* Required action: From first line to last, copy the material below exactly.

* Extracted entries:
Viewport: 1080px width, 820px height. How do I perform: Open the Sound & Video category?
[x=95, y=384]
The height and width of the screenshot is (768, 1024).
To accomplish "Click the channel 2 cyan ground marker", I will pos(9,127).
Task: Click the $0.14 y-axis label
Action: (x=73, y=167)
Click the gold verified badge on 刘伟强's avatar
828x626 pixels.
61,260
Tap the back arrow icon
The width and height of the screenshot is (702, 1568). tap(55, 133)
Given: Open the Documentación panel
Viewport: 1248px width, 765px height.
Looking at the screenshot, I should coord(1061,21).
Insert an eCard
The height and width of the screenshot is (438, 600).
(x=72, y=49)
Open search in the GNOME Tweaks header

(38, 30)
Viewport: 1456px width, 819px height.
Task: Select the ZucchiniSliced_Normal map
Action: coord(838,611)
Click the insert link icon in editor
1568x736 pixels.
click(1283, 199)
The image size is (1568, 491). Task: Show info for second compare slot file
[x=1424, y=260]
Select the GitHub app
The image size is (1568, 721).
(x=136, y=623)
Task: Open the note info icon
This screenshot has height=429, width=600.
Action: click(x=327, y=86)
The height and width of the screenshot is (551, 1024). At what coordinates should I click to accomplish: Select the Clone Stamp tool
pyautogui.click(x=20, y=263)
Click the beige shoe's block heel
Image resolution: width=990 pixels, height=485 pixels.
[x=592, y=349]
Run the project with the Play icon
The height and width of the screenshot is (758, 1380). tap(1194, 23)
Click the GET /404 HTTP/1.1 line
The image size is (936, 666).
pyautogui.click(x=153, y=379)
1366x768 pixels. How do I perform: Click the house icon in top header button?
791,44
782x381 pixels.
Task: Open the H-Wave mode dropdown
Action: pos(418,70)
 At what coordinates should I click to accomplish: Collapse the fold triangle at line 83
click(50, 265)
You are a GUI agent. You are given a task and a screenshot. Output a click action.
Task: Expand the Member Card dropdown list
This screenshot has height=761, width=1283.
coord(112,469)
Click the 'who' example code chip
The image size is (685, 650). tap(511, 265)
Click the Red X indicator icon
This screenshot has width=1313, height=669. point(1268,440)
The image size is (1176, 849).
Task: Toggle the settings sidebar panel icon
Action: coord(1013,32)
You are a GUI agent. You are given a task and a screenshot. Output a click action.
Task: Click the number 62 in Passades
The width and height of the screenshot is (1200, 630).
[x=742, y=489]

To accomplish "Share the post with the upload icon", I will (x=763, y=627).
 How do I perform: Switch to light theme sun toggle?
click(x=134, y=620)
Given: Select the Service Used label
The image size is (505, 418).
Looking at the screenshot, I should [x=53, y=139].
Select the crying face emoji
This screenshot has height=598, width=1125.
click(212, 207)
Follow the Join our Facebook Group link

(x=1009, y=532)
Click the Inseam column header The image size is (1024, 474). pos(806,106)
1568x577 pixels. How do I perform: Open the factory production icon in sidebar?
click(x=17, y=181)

* Completed task:
Viewport: 1080px width, 820px height. How do I perform: Open the Sound & Video category?
[x=95, y=384]
The height and width of the screenshot is (768, 1024).
To accomplish "Click the channel 2 cyan ground marker", I will pos(9,127).
Task: Click the $0.14 y-axis label
Action: (x=73, y=167)
Click the gold verified badge on 刘伟强's avatar
828x626 pixels.
61,260
Tap the back arrow icon
The width and height of the screenshot is (702, 1568). tap(55, 133)
Given: Open the Documentación panel
Viewport: 1248px width, 765px height.
Looking at the screenshot, I should coord(1061,21).
Insert an eCard
The height and width of the screenshot is (438, 600).
(x=72, y=49)
Open search in the GNOME Tweaks header

(38, 30)
Viewport: 1456px width, 819px height.
Task: Select the ZucchiniSliced_Normal map
Action: coord(838,611)
Click the insert link icon in editor
1568x736 pixels.
click(1283, 199)
The image size is (1568, 491). Task: Show info for second compare slot file
[x=1424, y=260]
Select the GitHub app
The image size is (1568, 721).
(x=136, y=623)
Task: Open the note info icon
This screenshot has height=429, width=600.
Action: click(x=327, y=86)
The height and width of the screenshot is (551, 1024). At what coordinates should I click to accomplish: Select the Clone Stamp tool
pyautogui.click(x=20, y=263)
Click the beige shoe's block heel
Image resolution: width=990 pixels, height=485 pixels.
[x=592, y=349]
Run the project with the Play icon
The height and width of the screenshot is (758, 1380). tap(1194, 23)
Click the GET /404 HTTP/1.1 line
The image size is (936, 666).
pyautogui.click(x=153, y=379)
1366x768 pixels. How do I perform: Click the house icon in top header button?
791,44
782x381 pixels.
Task: Open the H-Wave mode dropdown
Action: pos(418,70)
 At what coordinates should I click to accomplish: Collapse the fold triangle at line 83
click(50, 265)
You are a GUI agent. You are given a task and a screenshot. Output a click action.
Task: Expand the Member Card dropdown list
This screenshot has height=761, width=1283.
coord(112,469)
Click the 'who' example code chip
The image size is (685, 650). tap(511, 265)
Click the Red X indicator icon
This screenshot has width=1313, height=669. point(1268,440)
The image size is (1176, 849).
Task: Toggle the settings sidebar panel icon
Action: coord(1013,32)
You are a GUI agent. You are given a task and a screenshot. Output a click action.
Task: Click the number 62 in Passades
The width and height of the screenshot is (1200, 630).
[x=742, y=489]

To accomplish "Share the post with the upload icon", I will (x=763, y=627).
 How do I perform: Switch to light theme sun toggle?
click(x=134, y=620)
Given: Select the Service Used label
The image size is (505, 418).
Looking at the screenshot, I should [x=53, y=139].
Select the crying face emoji
This screenshot has height=598, width=1125.
click(212, 207)
Follow the Join our Facebook Group link

(x=1009, y=532)
Click the Inseam column header The image size is (1024, 474). pos(806,106)
1568x577 pixels. How do I perform: Open the factory production icon in sidebar?
click(x=17, y=181)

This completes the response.